::: DATA FOR PROCESSING
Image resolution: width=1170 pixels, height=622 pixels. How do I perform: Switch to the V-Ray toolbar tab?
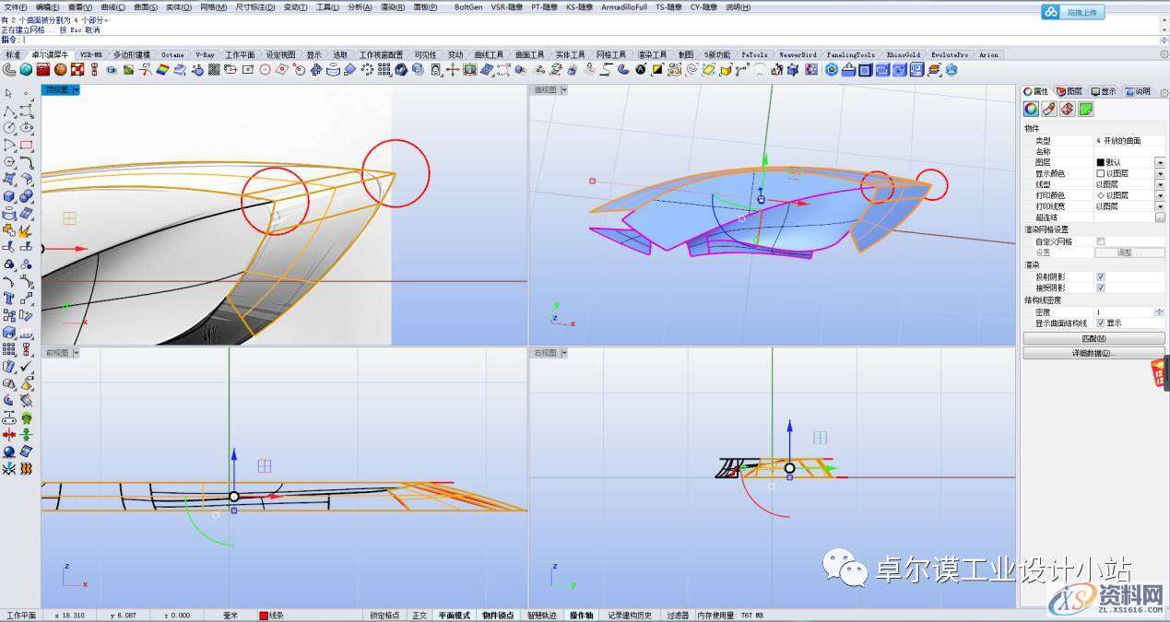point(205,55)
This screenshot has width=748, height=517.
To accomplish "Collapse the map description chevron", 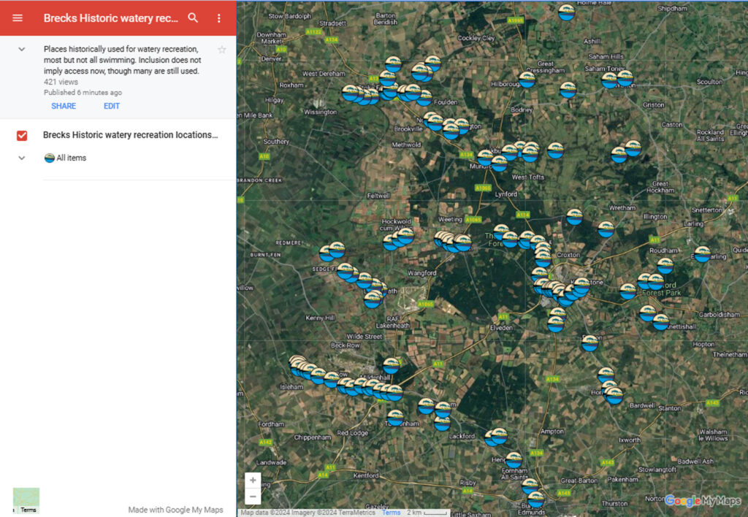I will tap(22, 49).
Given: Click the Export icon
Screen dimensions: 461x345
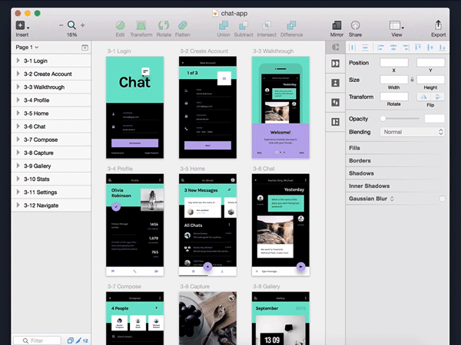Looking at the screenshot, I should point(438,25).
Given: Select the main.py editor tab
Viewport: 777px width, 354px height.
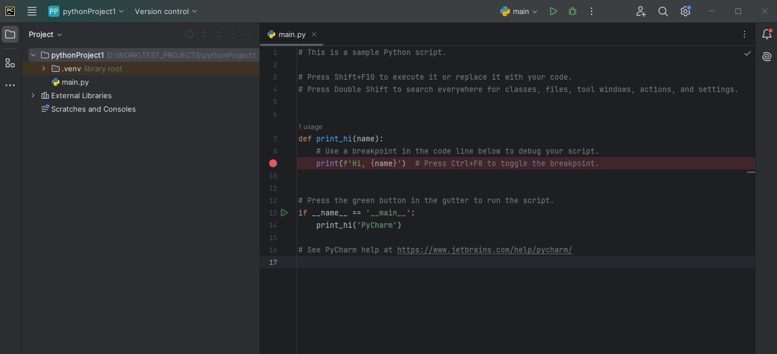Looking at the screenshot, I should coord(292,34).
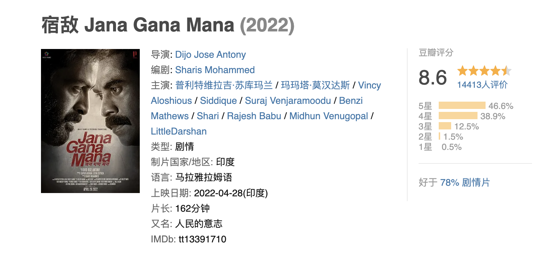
::::::
Search the entries for "Given" and show every line that has it.

• **ANSWER SPACE**:
Given: Click the Export icon
Given: Select the main.py editor tab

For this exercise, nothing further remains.